L'ex partigiano Silvio Magnozzi (Alberto Sordi) fa il giornalista in una testata di sinistra e ha sposato la provinciale Elena Pavinato (Lea Massari). Una vita fatta di pochi alti e tanti bassi, sempre all'insegna della dignità.

Dino Risi racconta l'Italia dall'8 settembre '43 fino al boom economico, e lo fa lasciandosi (quasi) completamente alle spalle la commedia per gettarsi nelle fauci di un dramma malinconico senza precedenti. Silvio ed Elena sono due straordinari archetipi di un paese che con gli anni scompare nella nebbia del progresso, dimenticato dalle abbaglianti luci dell'opulenza ritrovata. Personaggi dalla dignità unica, che per loro natura, sono inevitabilmente costretti a fare la scelta più giusta (che però nella realtà equivale alla più dolorosa).

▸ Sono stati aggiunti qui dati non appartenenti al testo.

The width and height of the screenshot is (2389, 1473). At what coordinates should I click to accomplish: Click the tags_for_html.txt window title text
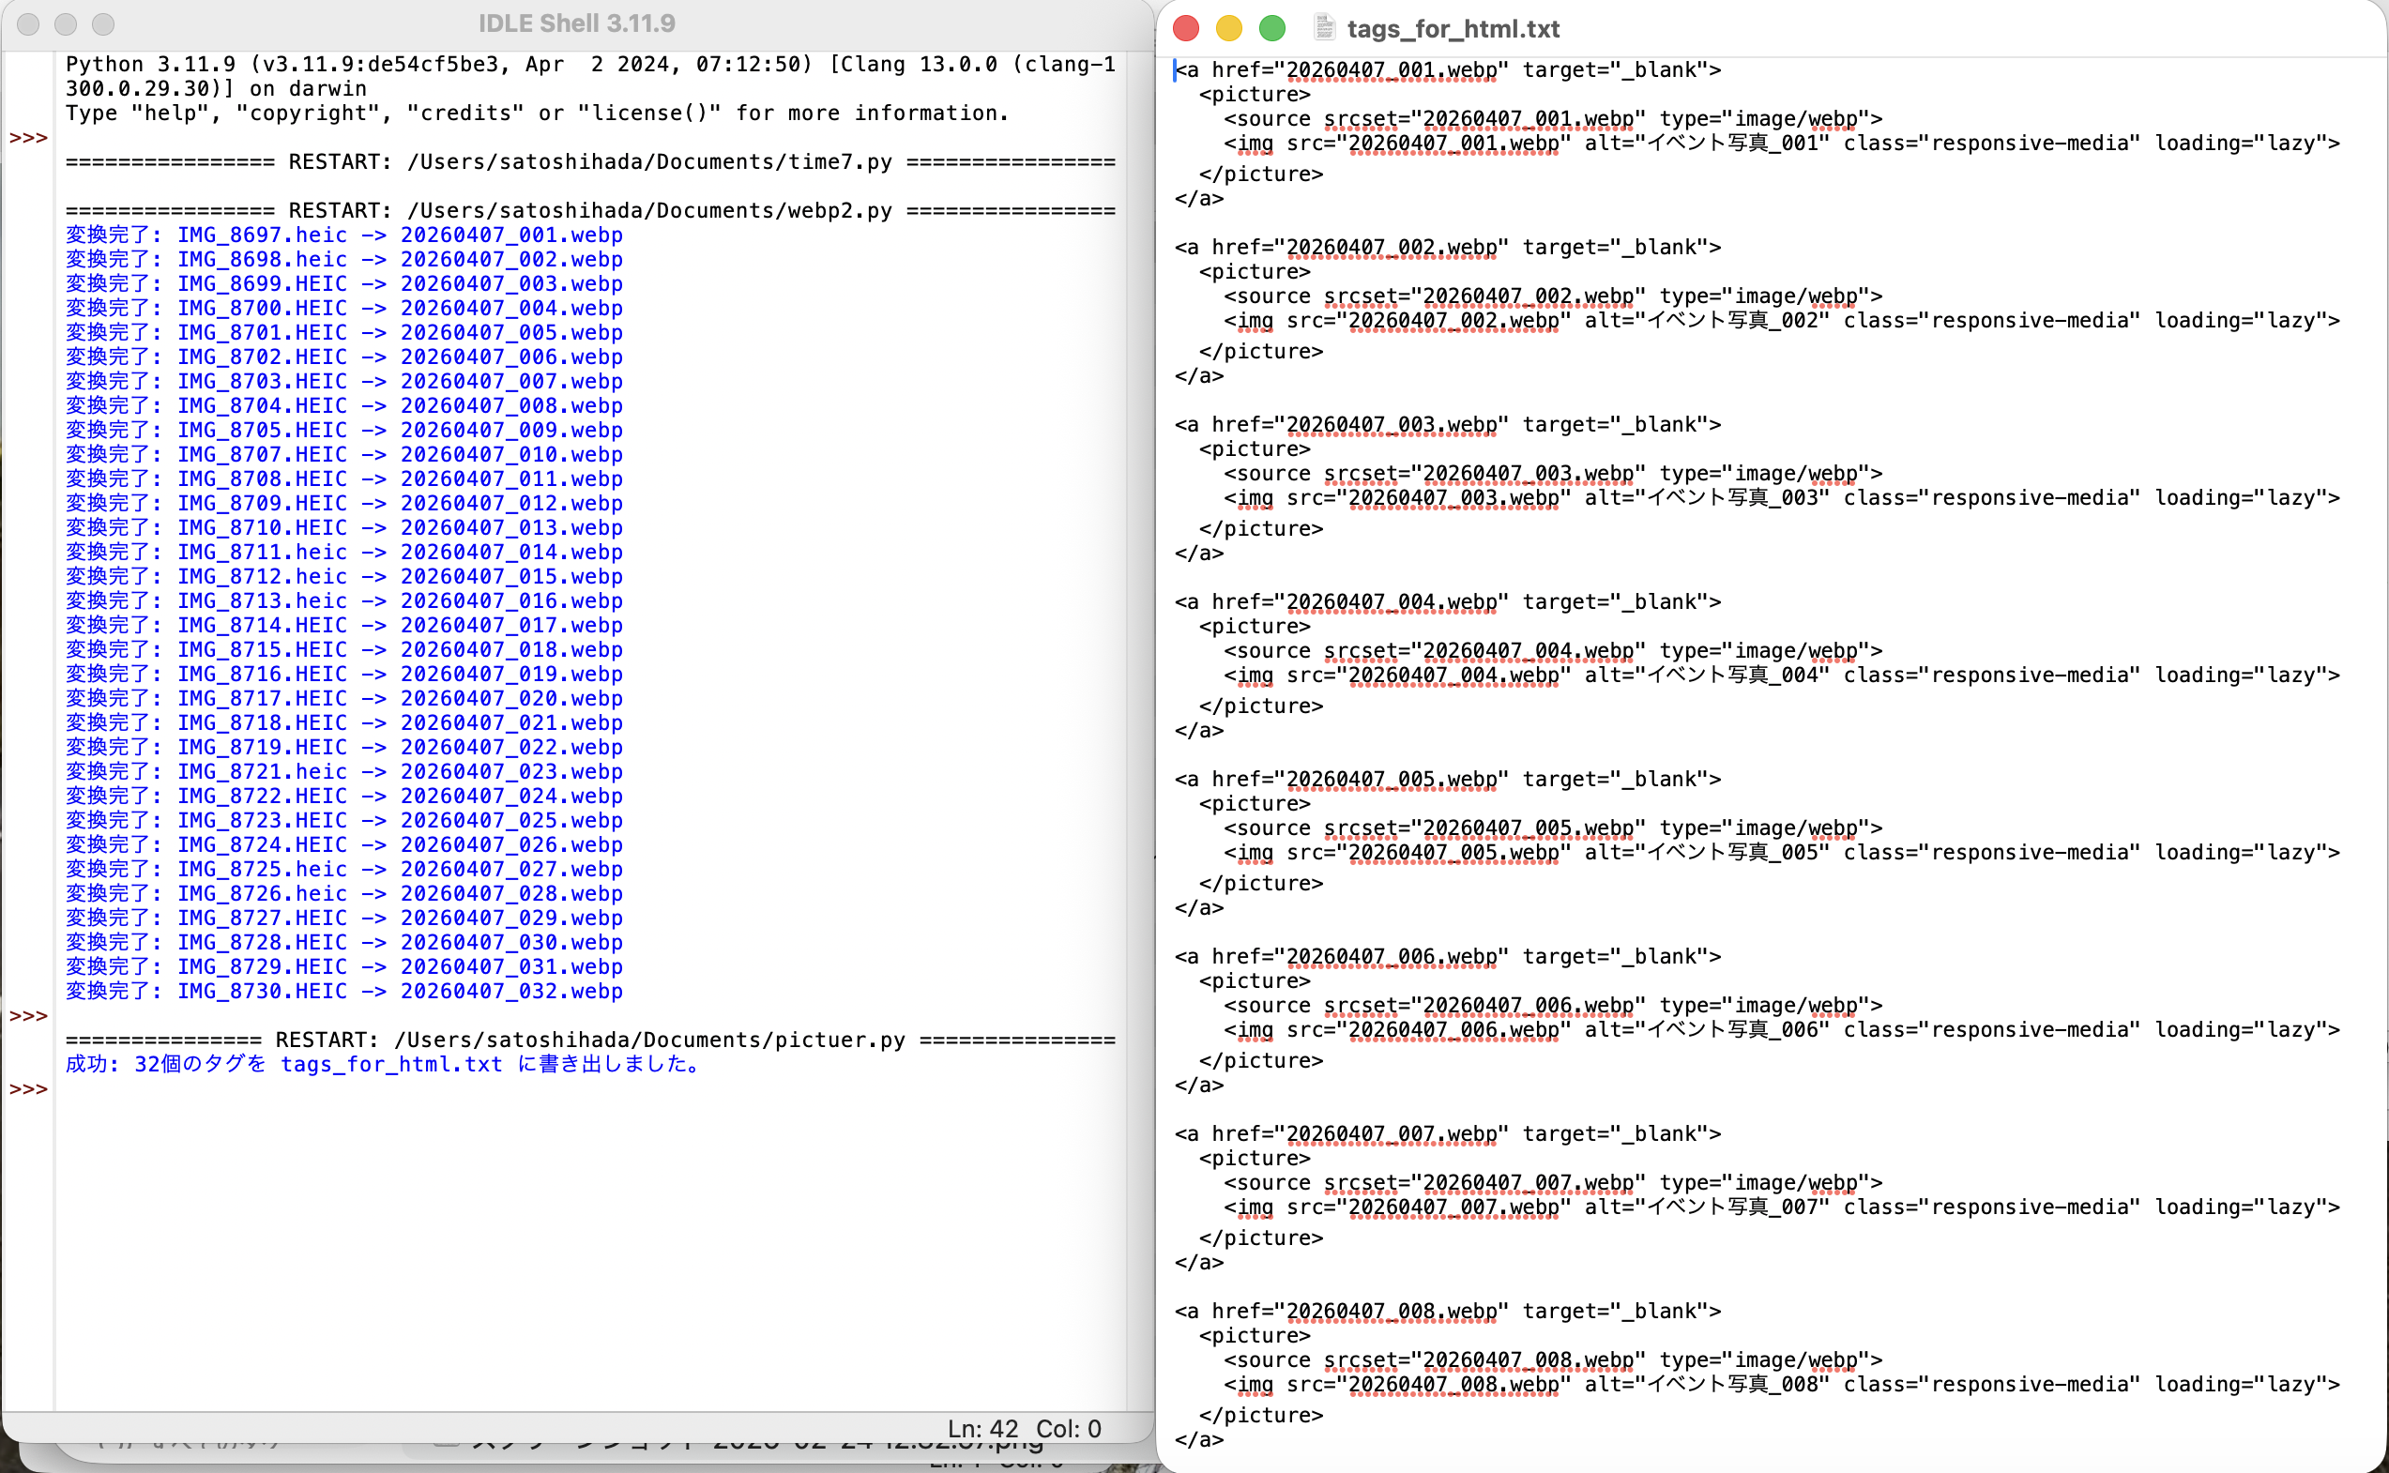[x=1453, y=29]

Il merito va a una delle sceneggiature più intense e ficcanti del cinema italiano del dopoguerra, scritta da Rodolfo Sonego. Oltre a una Lea Massari asciutta e chirurgica nel calarsi in parte, è impossibile dimenticare uno dei personaggi a cui lo stesso Sordi era più affezionato: il suo Magnozzi spiazza fin da subito il pubblico, abituato a vedere l'attore sempre nei panni dell'egoista disposto al sotterfugio. Qui invece, a parte qualche tentennamento intrinseco e qualche sciagura involontaria, Sordi reagisce coraggiosamente d'istinto preferendo muoversi entro i limiti della sua coscienza. In questo senso, è indimenticabile la sequenza in cui l'attore romano sputa ubriaco e deluso sulle auto che passano nell'alba di Viareggio o l'esilarante cena dai nobili durante la proclamazione della Repubblica (galleria straordinaria di nostalgici mostri opportunisti). Il messaggio è forte e chiaro: in una società dove scompaiono gli ideali e contano solo gli obiettivi, è necessario scendere a compromessi. O forse no? Breve cameo di Vittorio Gassman (non accreditato) nella parte di se stesso.